▶ **EXERCISE BRIEF**
From the line that contains "You are a computer-use agent. Image" down to the last line of the listing below, reproduce each line exactly but not the pictures.

※ ※ ※

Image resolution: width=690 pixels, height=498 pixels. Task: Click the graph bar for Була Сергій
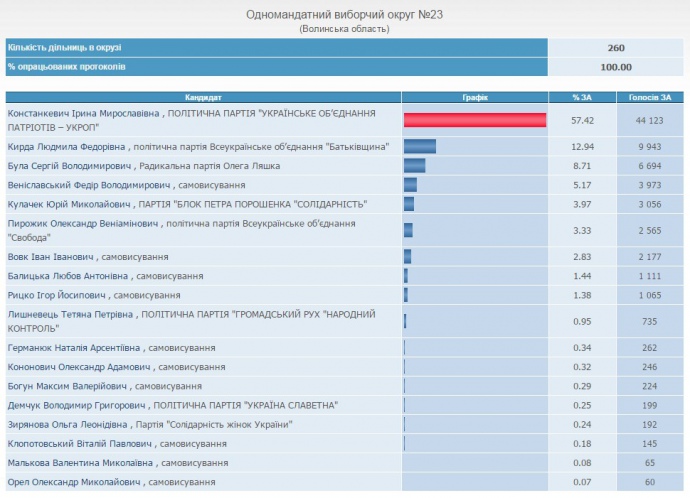415,165
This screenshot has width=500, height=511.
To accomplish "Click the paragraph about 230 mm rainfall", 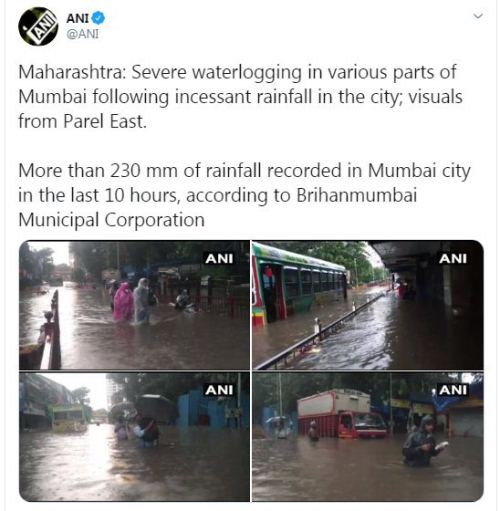I will tap(244, 195).
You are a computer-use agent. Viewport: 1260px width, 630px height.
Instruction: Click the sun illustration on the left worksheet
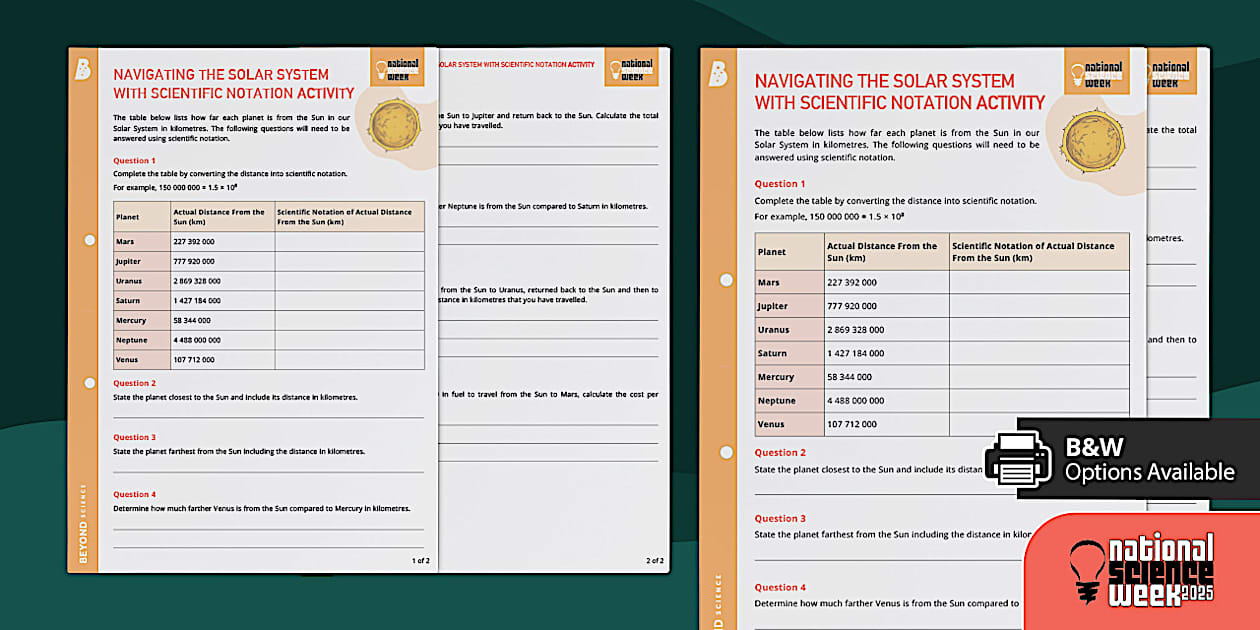[x=393, y=123]
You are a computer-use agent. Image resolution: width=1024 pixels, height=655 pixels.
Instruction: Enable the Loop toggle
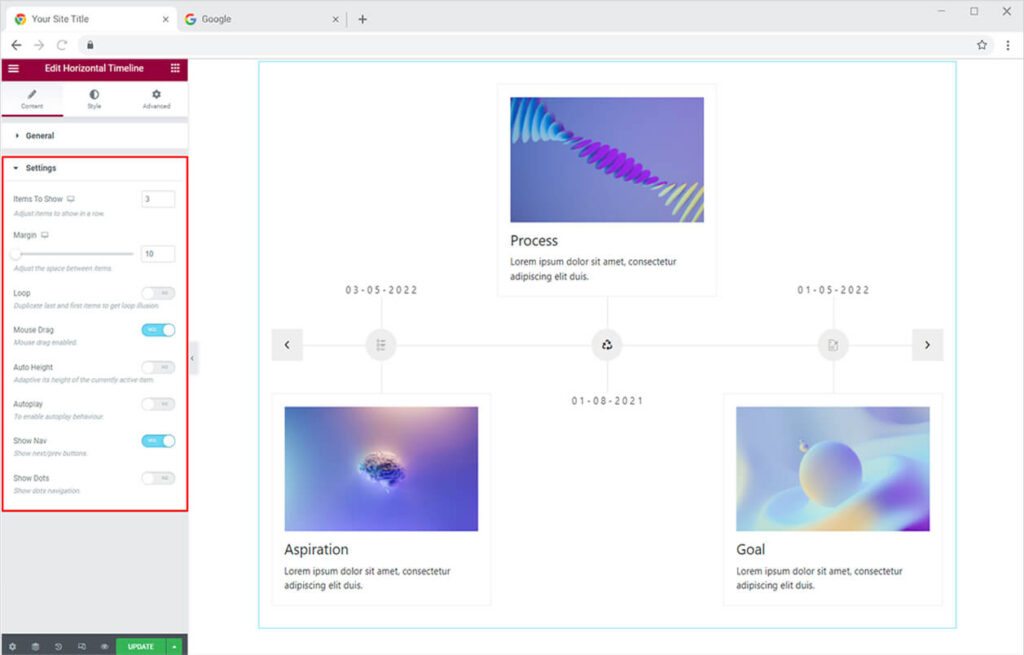point(158,293)
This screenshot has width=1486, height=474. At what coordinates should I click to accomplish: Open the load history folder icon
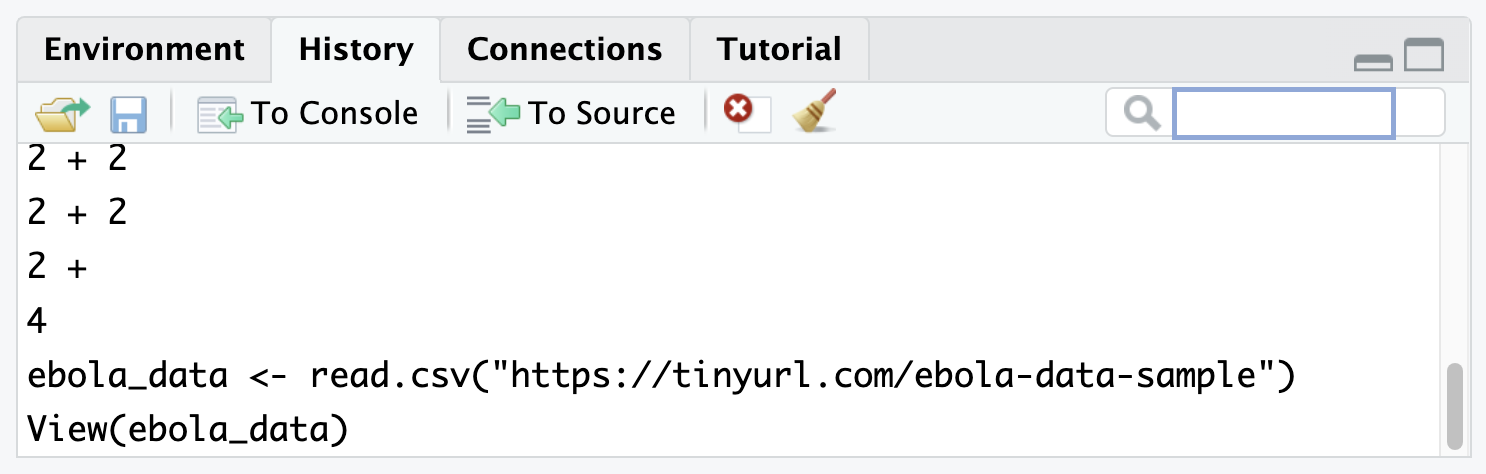click(62, 113)
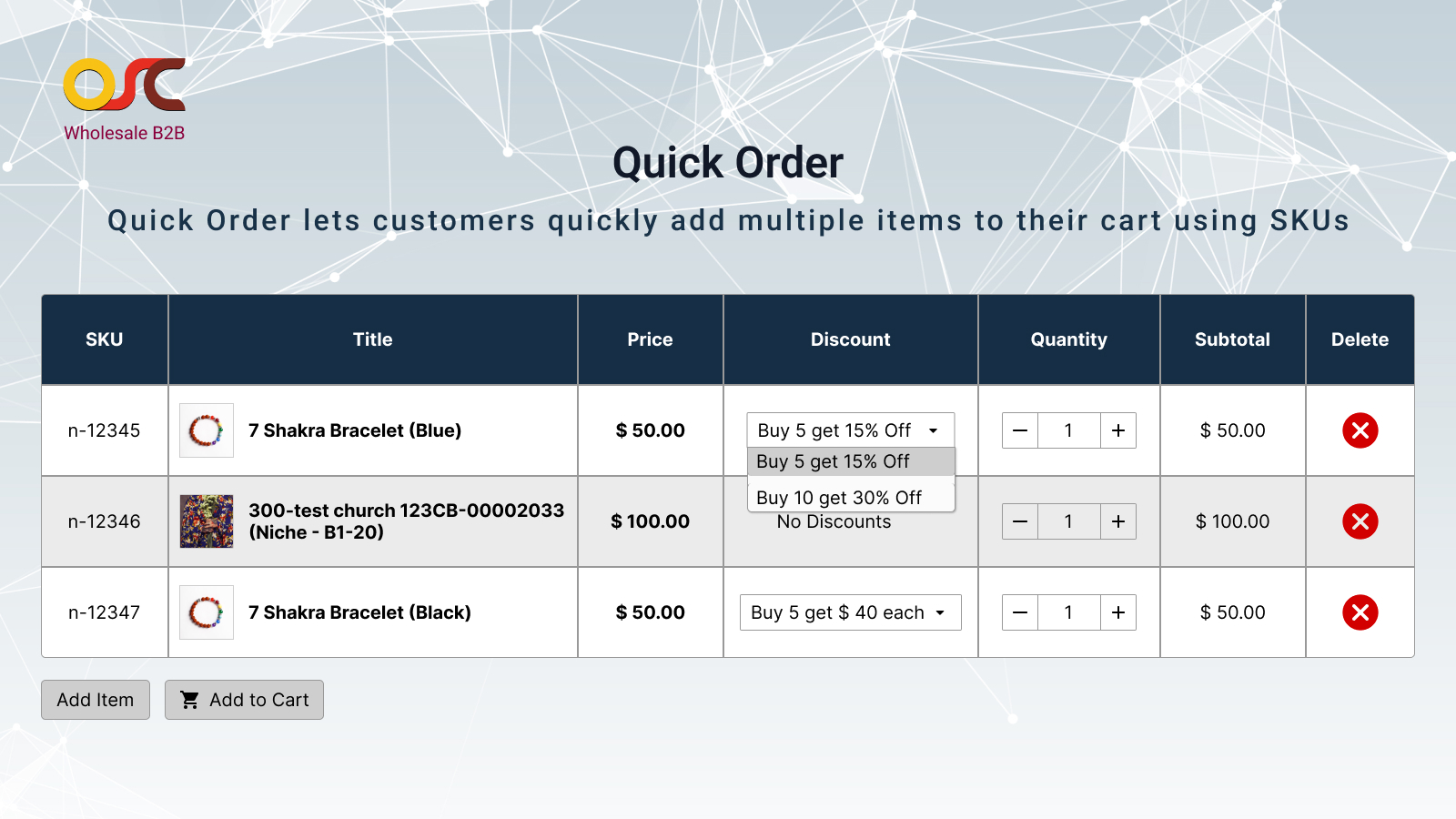Screen dimensions: 1456x819
Task: Click plus for 7 Shakra Bracelet (Black)
Action: (x=1118, y=612)
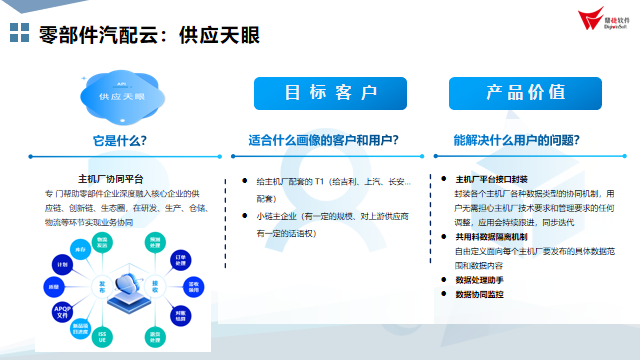Click the 供应天眼 cloud badge icon
Viewport: 640px width, 360px height.
click(x=122, y=97)
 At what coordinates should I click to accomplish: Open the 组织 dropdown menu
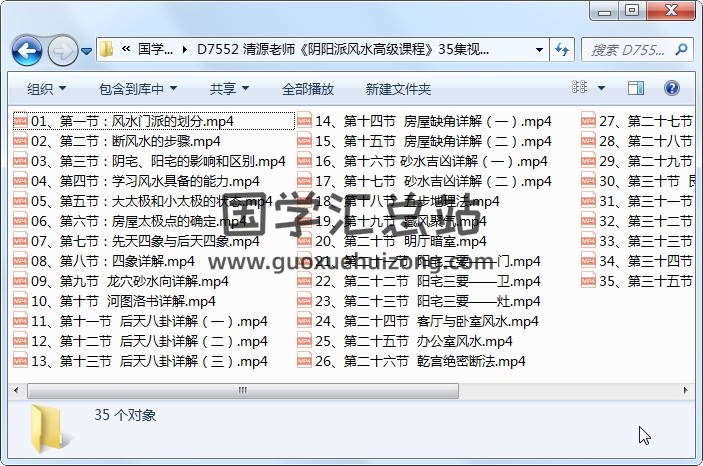point(46,88)
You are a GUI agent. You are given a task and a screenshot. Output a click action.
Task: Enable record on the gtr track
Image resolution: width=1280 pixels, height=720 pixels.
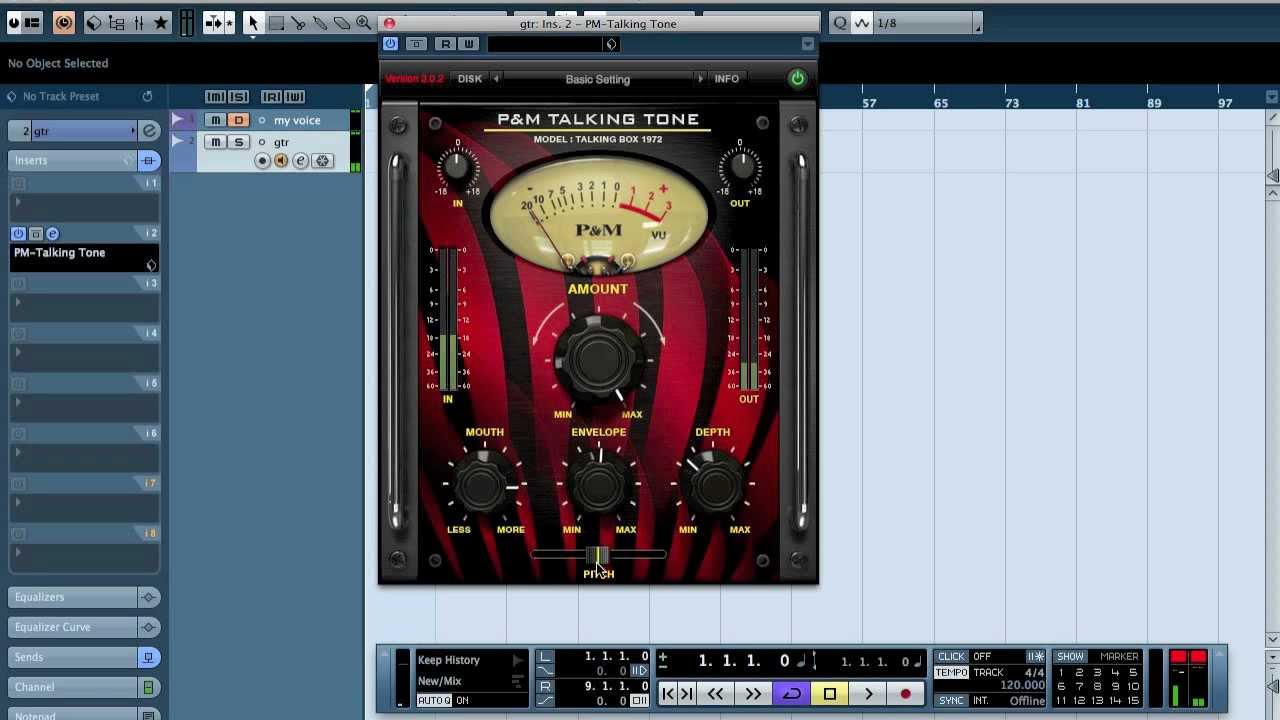(x=263, y=161)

※ ※ ※

▶ **FINISHED TASK**
You are a computer-use agent. Image resolution: width=1024 pixels, height=655 pixels.
Instruction: Enable the Loop toggle
point(158,293)
This screenshot has width=1486, height=474. At what coordinates should I click to accomplish: Open the load history folder icon
click(62, 113)
Screen dimensions: 1456x819
Task: Click plus for 7 Shakra Bracelet (Black)
Action: (x=1118, y=612)
Click the 供应天眼 cloud badge icon
Viewport: 640px width, 360px height.
click(x=122, y=97)
 At what coordinates should I click to accomplish: Open the 组织 dropdown menu
point(46,88)
You are a GUI agent. You are given a task and a screenshot. Output a click action.
Task: Enable record on the gtr track
Image resolution: width=1280 pixels, height=720 pixels.
(x=263, y=161)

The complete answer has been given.